Mugabe's party said earlier Friday it will take all measures to "cripple" what it calls a pirate station.
The station, known as 1st TV, began broadcasting in the evening. It is a satellite feed from outside Zimbabwe using a free network received by an estimated 700,000 homes across the nation.
The state Herald newspaper reported that George Charamba, Mugabe's spokesman, said South Africa will be asked to stop broadcasts believed to be beamed from there because they "hurt Zimbabwean interests" ahead of elections on July 31.
Mugabe's state television has about 350,000 peak hour evening viewers. The new station hopes to attract 3 million viewers.
The regional free-to-air satellite platform known as Wiztech became available earlier this month after a South African court ordered that country's state broadcaster to stop using it to transmit its programming at no cost because of infringements of copyright laws.

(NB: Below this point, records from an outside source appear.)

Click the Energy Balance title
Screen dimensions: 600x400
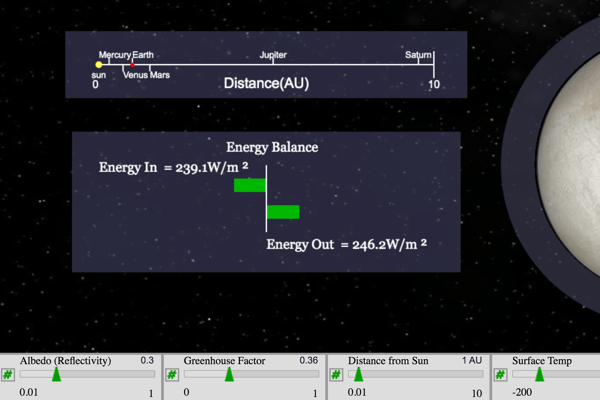pos(272,147)
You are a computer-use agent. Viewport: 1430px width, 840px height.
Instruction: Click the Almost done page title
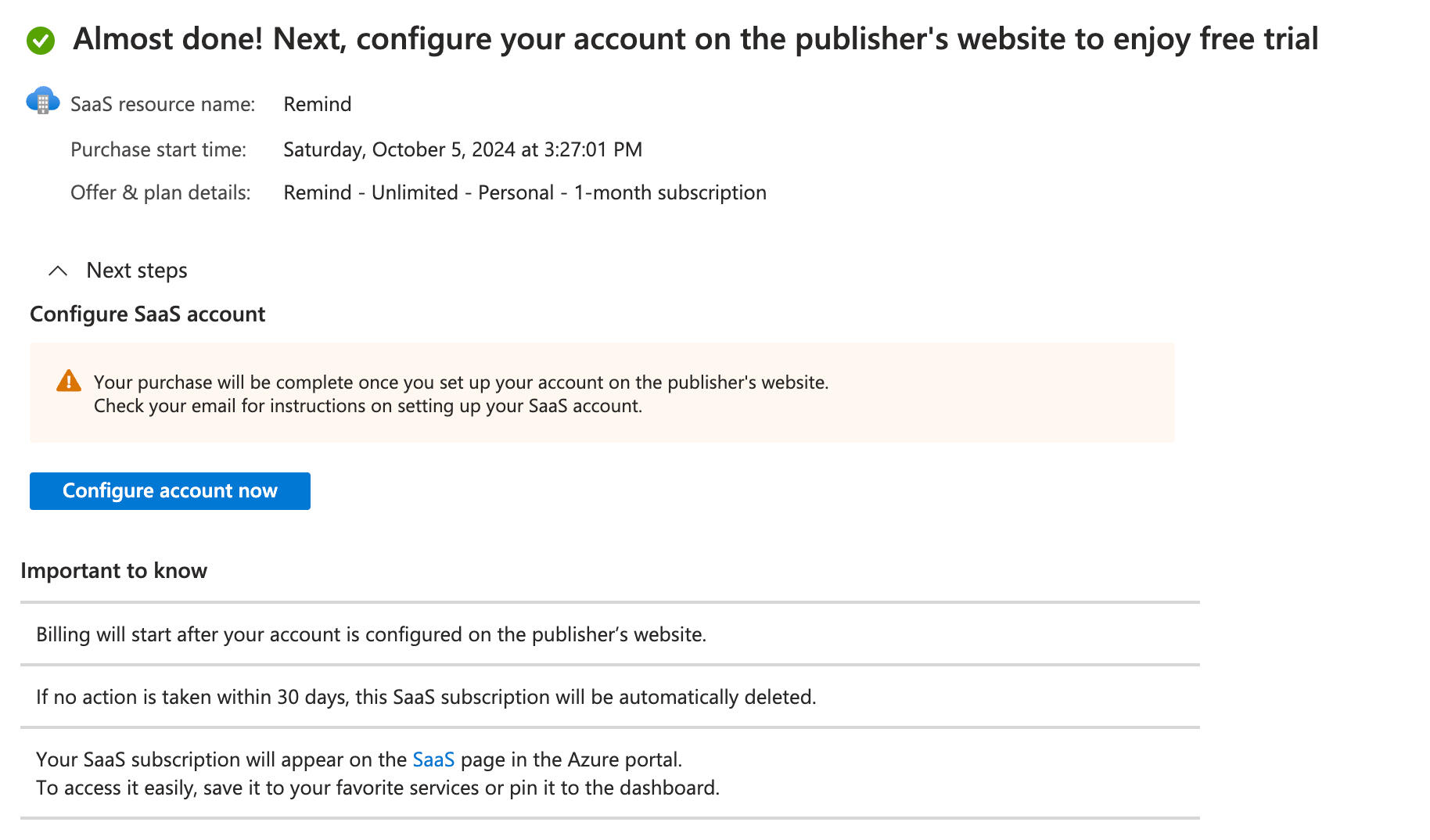click(696, 38)
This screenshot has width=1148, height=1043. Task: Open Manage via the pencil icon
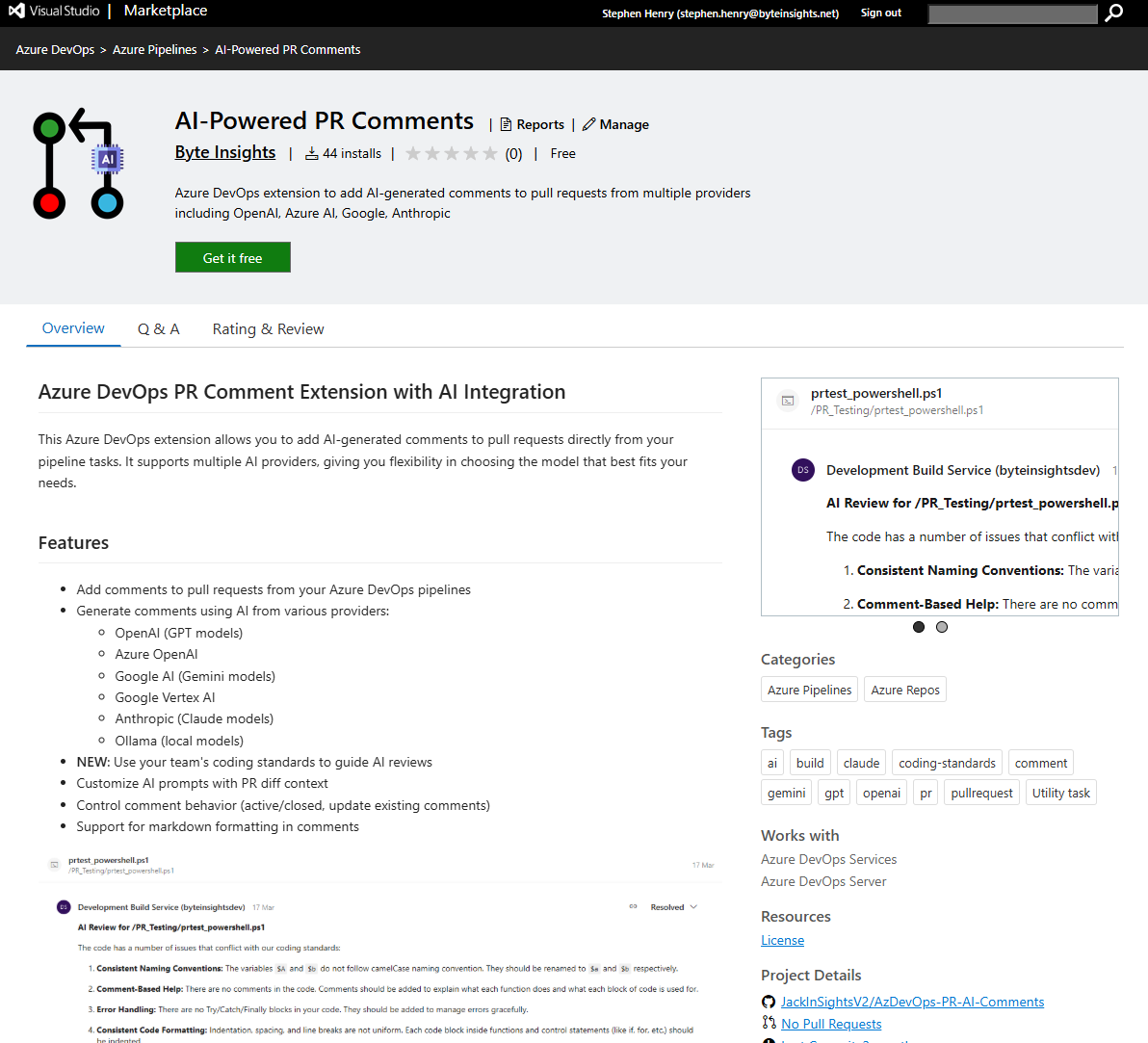(x=589, y=124)
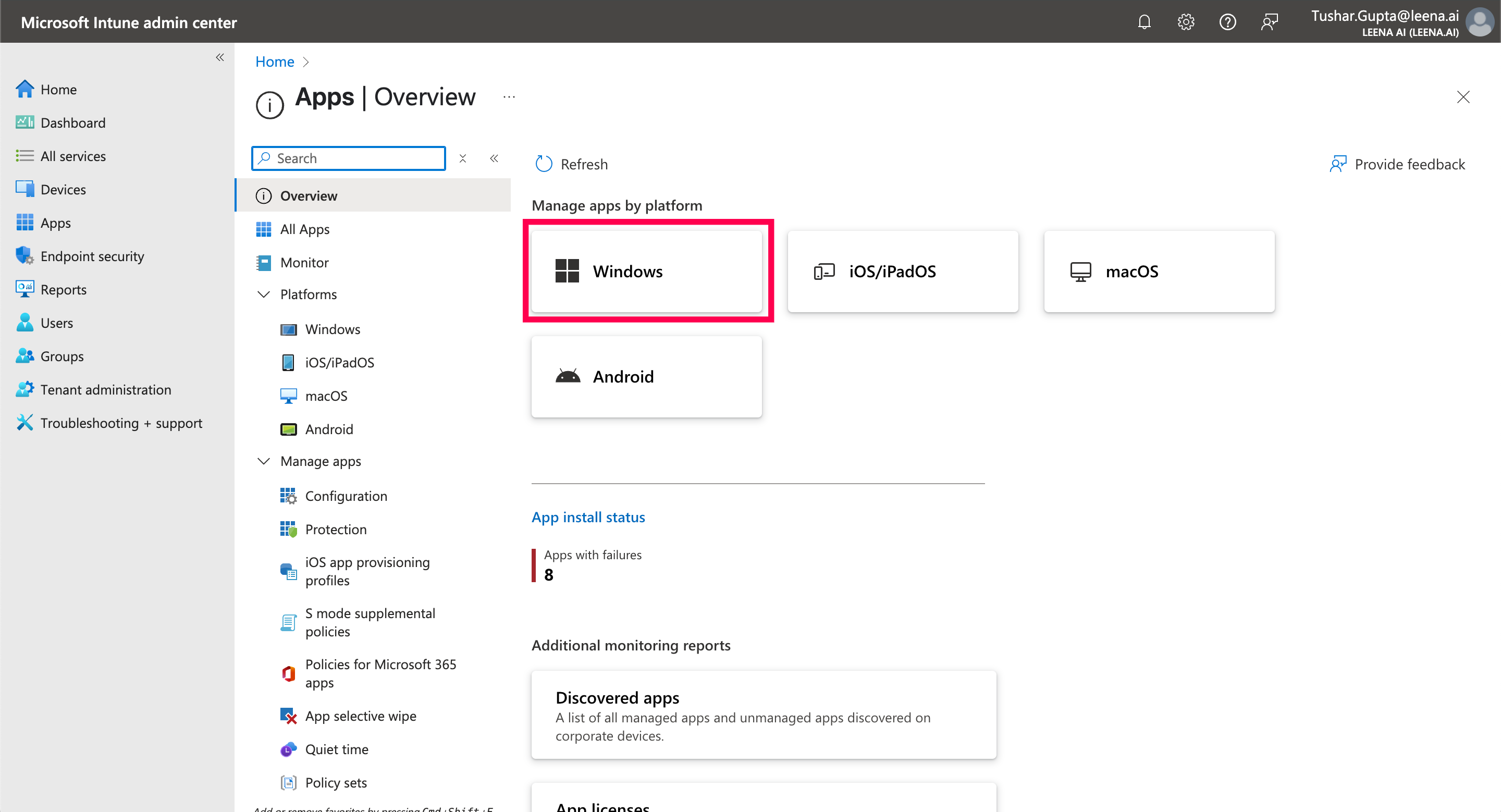Viewport: 1501px width, 812px height.
Task: Open Tenant administration in sidebar
Action: pos(105,390)
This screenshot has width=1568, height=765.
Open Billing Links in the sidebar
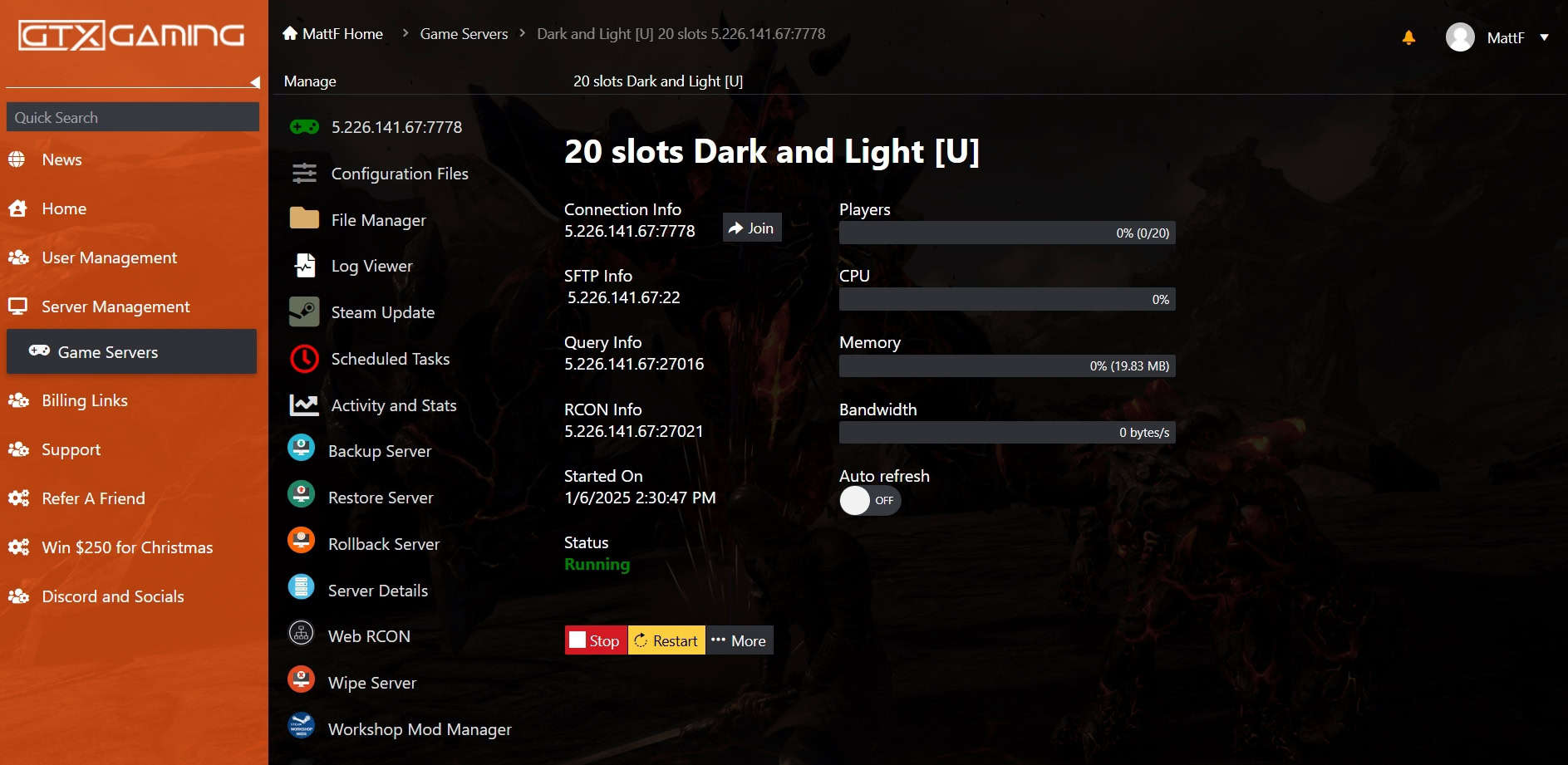pos(85,400)
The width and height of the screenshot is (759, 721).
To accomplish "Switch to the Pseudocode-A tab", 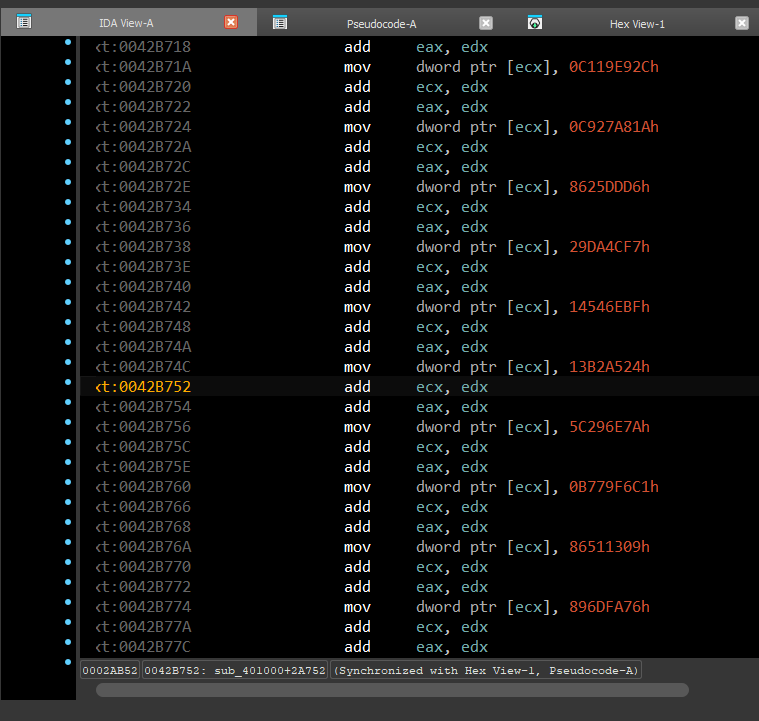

The latest independent Zimbabwe Advertising Products Survey said Wiztech satellite signal decoder receivers brought South African Broadcasting Corp. programs and regional gospel church broadcasts to up to five viewers in impoverished homes as Zimbabweans turned away from the Zimbabwe Broadcasting Corp. programs seen as a key propaganda tool for Mugabe's ZANU-PF party.
Pay television satellite channels have about 40,000 subscribers in Zimbabwe. The free service has seen satellite dishes mushrooming on impoverished township roofs, hostels and shanty dwellings, some powered by car batteries, in the past five years as local terrestrial state TV deteriorated.